Traditionally, you had to major in a discipline like computer science or engineering for programming to be included as part of your official coursework. With the increased integration of modeling and informatics in science, technology, engineering and math (STEM) fields, there is also a high demand for researchers with basic programming knowledge, who can design new programs and communicate with computational scientists. (See this blog post to see how scientists can benefit from learning to program.)

However, it’s not just the younger folks or STEM professionals that need to learn code. Computer science training is a professional development need for employees in many fields. As an example, I recently took an intermediate-level Microsoft SharePoint training course to learn how to develop business tools on this software platform. The software is relatively intuitive for the end user, but the use of advanced features, such as creating workflows, requires some previous exposure to programming logic. I asked the instructor for some tips on how to learn Microsoft syntax and the mindset to develop logical workflow structures – his candid answer, “I recommend that everyone have taken a computer science course in college.”

Yep, I agree. But what about those of us who never had that option, is it too late to learn?

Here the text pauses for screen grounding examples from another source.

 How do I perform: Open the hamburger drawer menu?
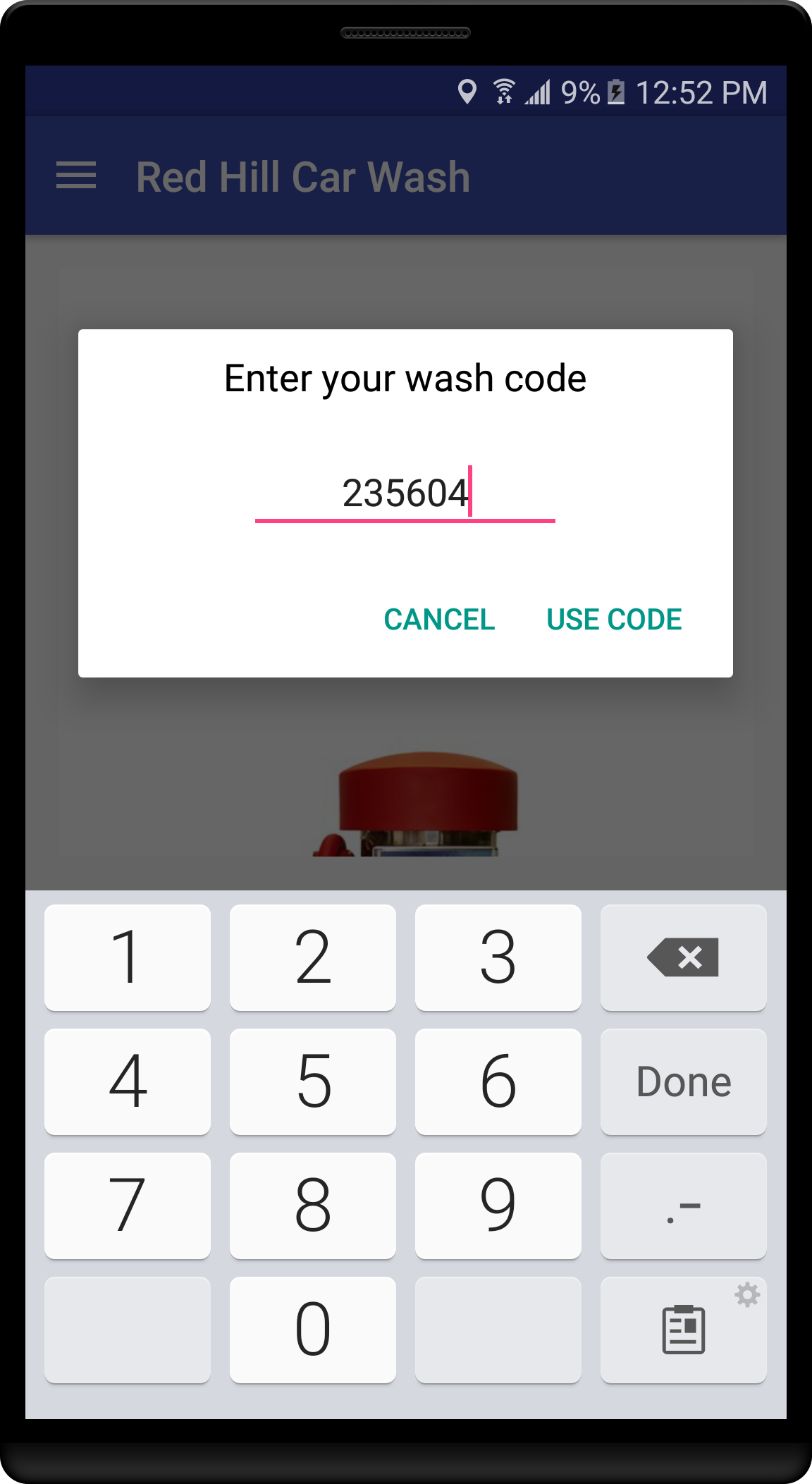[x=76, y=176]
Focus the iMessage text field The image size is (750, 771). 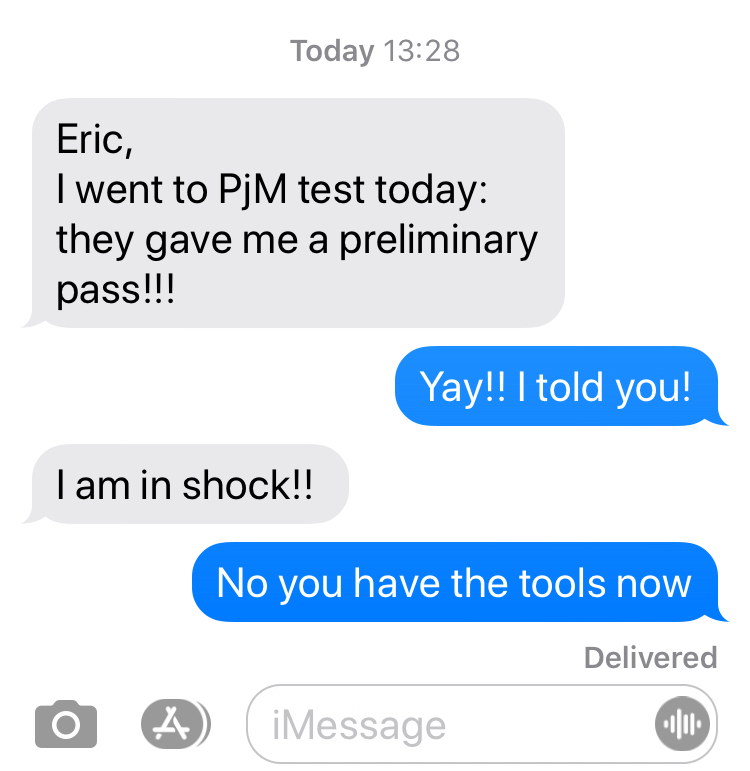point(440,723)
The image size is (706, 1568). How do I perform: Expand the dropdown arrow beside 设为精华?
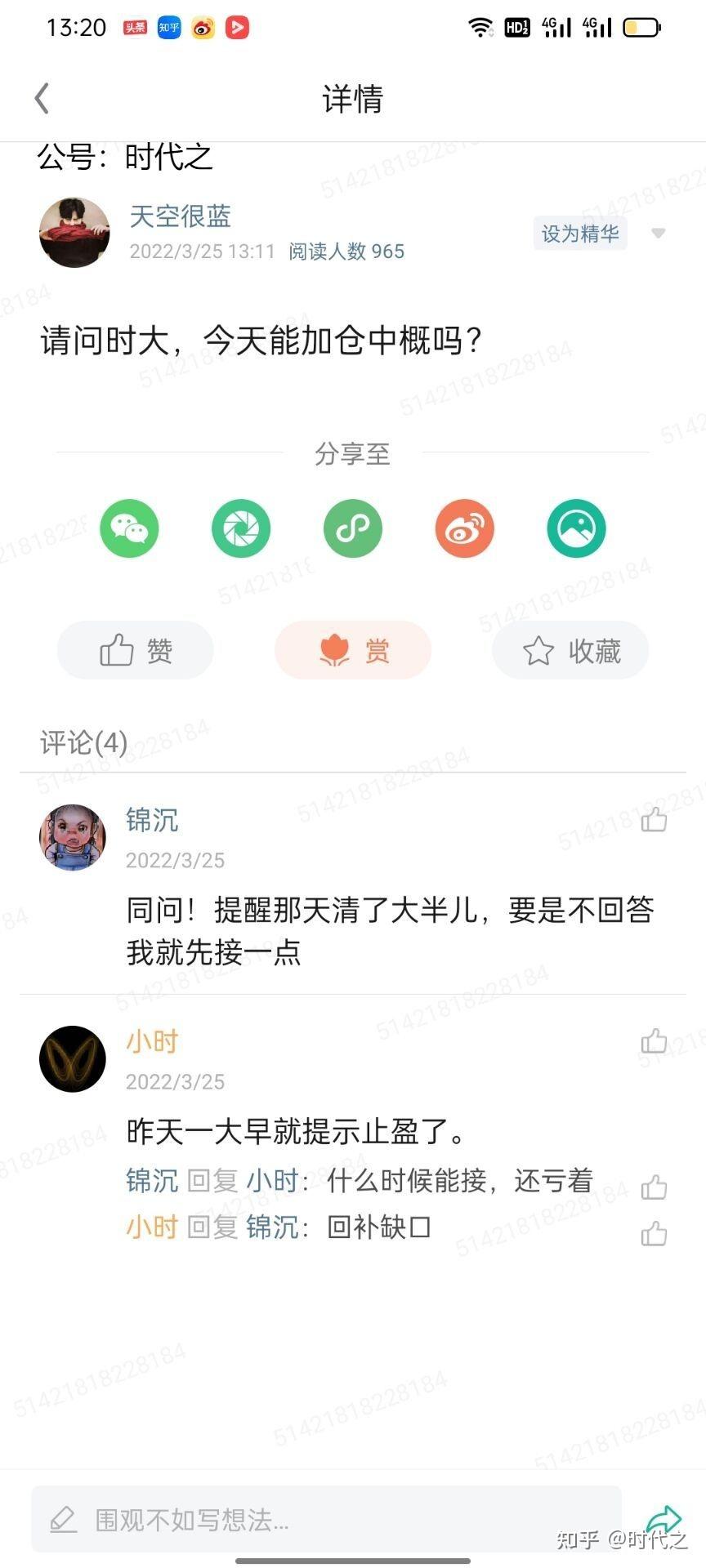[x=658, y=234]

As my code-savvy scientist friends tell me, it is definitely not too late. More importantly, it seems that learning to program is more about developing a mindset to design solutions to real world challenges and not just memorizing a coding language because these dialects continually evolve. In my neck of the woods, the Tennessee Code Academy has recognized this need and developed an adult education course that focuses on a project-based approach to coding.

Whether you already know how to code or just ready to learn, here are few ways that you can promote computer science education in your community:

  1. Visit the Code.org website to check out how you can get involved. You can also read a recently released white paper on “The Future of Computer Science Education” that was compiled by TATA Consultancy Services and STEMConnector.
  2. Take some time to inspire others to code like teaching a neighbor kid how to make a simple game or website.
  3. Dedicate an hour to learn some code yourself. There are some great websites like Codecademy.com that are self-taught platforms. For more determined learners, look for computer science courses at your local community college or other training centers.
  4. Pick a coding project and just do it. For example, this ambitious artist learned how to code by creating 180 websites in 180 days.
  5. Donate funds to a classroom that is in need of computer equipment. There are thousands of classroom projects listed on DonorsChoose.org.

I would love to hear input from readers on this topic. Do you have any other tips on how to learn programming skills or to promote computer science education?